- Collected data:
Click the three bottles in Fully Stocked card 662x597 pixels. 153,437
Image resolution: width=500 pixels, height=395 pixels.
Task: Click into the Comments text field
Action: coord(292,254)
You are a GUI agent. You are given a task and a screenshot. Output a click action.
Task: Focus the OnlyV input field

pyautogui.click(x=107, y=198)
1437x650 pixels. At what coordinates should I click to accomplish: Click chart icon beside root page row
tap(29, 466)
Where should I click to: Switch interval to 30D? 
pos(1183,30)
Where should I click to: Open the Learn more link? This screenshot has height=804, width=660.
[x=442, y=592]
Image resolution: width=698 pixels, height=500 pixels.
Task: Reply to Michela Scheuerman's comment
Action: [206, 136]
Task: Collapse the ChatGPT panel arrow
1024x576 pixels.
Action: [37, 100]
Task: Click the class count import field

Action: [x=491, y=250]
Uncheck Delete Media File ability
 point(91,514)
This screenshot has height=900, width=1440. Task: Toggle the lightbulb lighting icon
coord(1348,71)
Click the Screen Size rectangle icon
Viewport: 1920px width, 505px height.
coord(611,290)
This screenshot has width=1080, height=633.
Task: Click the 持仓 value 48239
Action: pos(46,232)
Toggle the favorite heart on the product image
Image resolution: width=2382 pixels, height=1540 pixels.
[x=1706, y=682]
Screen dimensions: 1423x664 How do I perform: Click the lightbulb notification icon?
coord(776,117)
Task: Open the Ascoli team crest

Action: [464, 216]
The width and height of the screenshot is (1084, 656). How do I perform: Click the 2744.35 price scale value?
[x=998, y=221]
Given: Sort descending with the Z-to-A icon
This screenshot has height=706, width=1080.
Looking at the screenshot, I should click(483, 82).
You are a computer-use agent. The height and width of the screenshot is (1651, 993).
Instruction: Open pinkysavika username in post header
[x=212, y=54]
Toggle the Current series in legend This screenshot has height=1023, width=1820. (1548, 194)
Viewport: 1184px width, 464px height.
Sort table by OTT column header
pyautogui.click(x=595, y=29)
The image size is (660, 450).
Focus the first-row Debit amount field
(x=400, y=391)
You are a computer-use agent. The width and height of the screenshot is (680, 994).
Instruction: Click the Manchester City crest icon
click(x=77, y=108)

- WHAT TO DO: Word for word, retype the lines from the one containing "The image size is (660, 450)." through the final line of the data, including both ends and nothing more.

- ANSWER SPACE:
The image size is (660, 450).
Focus the first-row Debit amount field
(x=400, y=391)
You are a computer-use agent. The width and height of the screenshot is (680, 994).
Instruction: Click the Manchester City crest icon
click(x=77, y=108)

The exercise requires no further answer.